Items from a dataset
▶
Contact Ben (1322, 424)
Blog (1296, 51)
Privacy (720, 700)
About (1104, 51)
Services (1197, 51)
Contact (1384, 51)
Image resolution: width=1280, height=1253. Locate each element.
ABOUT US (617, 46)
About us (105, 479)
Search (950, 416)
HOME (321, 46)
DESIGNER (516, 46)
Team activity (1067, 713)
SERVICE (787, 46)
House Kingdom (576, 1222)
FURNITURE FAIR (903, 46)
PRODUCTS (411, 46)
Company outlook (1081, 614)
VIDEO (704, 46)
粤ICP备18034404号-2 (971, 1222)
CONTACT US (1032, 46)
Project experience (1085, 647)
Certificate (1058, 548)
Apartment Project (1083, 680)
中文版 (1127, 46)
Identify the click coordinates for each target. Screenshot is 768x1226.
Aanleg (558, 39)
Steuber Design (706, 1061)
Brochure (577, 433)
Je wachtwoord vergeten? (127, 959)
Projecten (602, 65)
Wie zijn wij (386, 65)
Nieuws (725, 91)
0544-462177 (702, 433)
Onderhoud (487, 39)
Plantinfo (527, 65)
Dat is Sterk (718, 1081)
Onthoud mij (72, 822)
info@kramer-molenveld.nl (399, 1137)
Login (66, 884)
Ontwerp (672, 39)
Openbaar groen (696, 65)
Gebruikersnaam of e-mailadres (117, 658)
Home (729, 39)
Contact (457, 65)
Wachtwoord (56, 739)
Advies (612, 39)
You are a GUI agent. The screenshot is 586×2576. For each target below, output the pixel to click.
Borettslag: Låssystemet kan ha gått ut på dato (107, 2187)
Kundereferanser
◀
Do this: Can you swap "Brochure" for "Catalog" throughout the rows above and write out every line again with nothing else changed?

Right answer:
Contact Ben (1322, 424)
Blog (1296, 51)
Privacy (720, 700)
About (1104, 51)
Services (1197, 51)
Contact (1384, 51)
Image resolution: width=1280, height=1253. Locate each element.
ABOUT US (617, 46)
About us (105, 479)
Search (950, 416)
HOME (321, 46)
DESIGNER (516, 46)
Team activity (1067, 713)
SERVICE (787, 46)
House Kingdom (576, 1222)
FURNITURE FAIR (903, 46)
PRODUCTS (411, 46)
Company outlook (1081, 614)
VIDEO (704, 46)
粤ICP备18034404号-2 (971, 1222)
CONTACT US (1032, 46)
Project experience (1085, 647)
Certificate (1058, 548)
Apartment Project (1083, 680)
中文版 (1127, 46)
Identify the click coordinates for each target. Screenshot is 768x1226.
Aanleg (558, 39)
Steuber Design (706, 1061)
Catalog (577, 433)
Je wachtwoord vergeten? (127, 959)
Projecten (602, 65)
Wie zijn wij (386, 65)
Nieuws (725, 91)
0544-462177 (702, 433)
Onderhoud (487, 39)
Plantinfo (527, 65)
Dat is Sterk (718, 1081)
Onthoud mij (72, 822)
info@kramer-molenveld.nl (399, 1137)
Login (66, 884)
Ontwerp (672, 39)
Openbaar groen (696, 65)
Gebruikersnaam of e-mailadres (117, 658)
Home (729, 39)
Contact (457, 65)
Wachtwoord (56, 739)
Advies (612, 39)
You are a GUI agent. The screenshot is 586×2576. For each target below, output the pixel to click.
Borettslag: Låssystemet kan ha gått ut på dato (107, 2187)
Kundereferanser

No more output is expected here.